Low Blue Light Technology reduces the emission of harmful low blue lights on a display in order to prevent eye fatigue.
If you spend a lot of time in front of a desktop monitor, whether for entertainment purposes or work (or both), you’re most likely concerned about your ocular health – as you should be.
Looking at the screen for extended periods of time without taking breaks can cause eye fatigue and headaches and negatively impact your eyesight in the long run.
Luckily, most modern monitors have ways of preventing this, such as flicker-free backlights, anti-glare screen coatings and – Low Blue Light (LBL) technology.
What Is Low Blue Light Technology?
In short, displays with the LBL technology filter out the harmful blue lights, which can cause eye strain to those sensitive to it.
Another common symptom users experience is having trouble falling asleep after being exposed to low blue light prior to going to bed.
Basically, almost all modern monitors have a low blue light filter.
You will find it in the display’s OSD (On-Screen Display) menu; look for a feature called ‘Low Blue Light’ or something along those lines.
Some monitors will apply the low blue light filter to certain picture presets, such as Reader Mode, Eye Saver, Text Viewing, Paper and similar.
Depending on the monitor, enabling the LBL mode/preset may or may not change the screen’s brightness.
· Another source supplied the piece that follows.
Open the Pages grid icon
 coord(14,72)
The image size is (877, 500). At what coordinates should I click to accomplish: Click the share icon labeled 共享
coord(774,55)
If it does not, keep in mind that using an optimal brightness setting is also vital for a comfortable viewing experience.
In dim-lit rooms, you should decrease brightness, and increase it if you’re in a room with plenty of light.
There are also newer displays with a built-in low blue light filter at the hardware level, which prevents harmful blue lights at all times without affecting the image quality.
We have a dedicated best monitor for office work buyer’s guide, consisting of all displays that feature LBL, flicker-free and anti-glare technology.
Some monitors such as the BenQ EW3270ZL have innovative eye-care features such as built-in sensors that automatically change the display’s brightness and color temperature according to ambient lighting and time, etc.
Lastly, in case you have an older monitor that lacks Low Blue Light Technology, you can manually decrease the output of blue color in the monitor’s color temperature settings or use a software solution, such as f.lux or Windows’ Night Light.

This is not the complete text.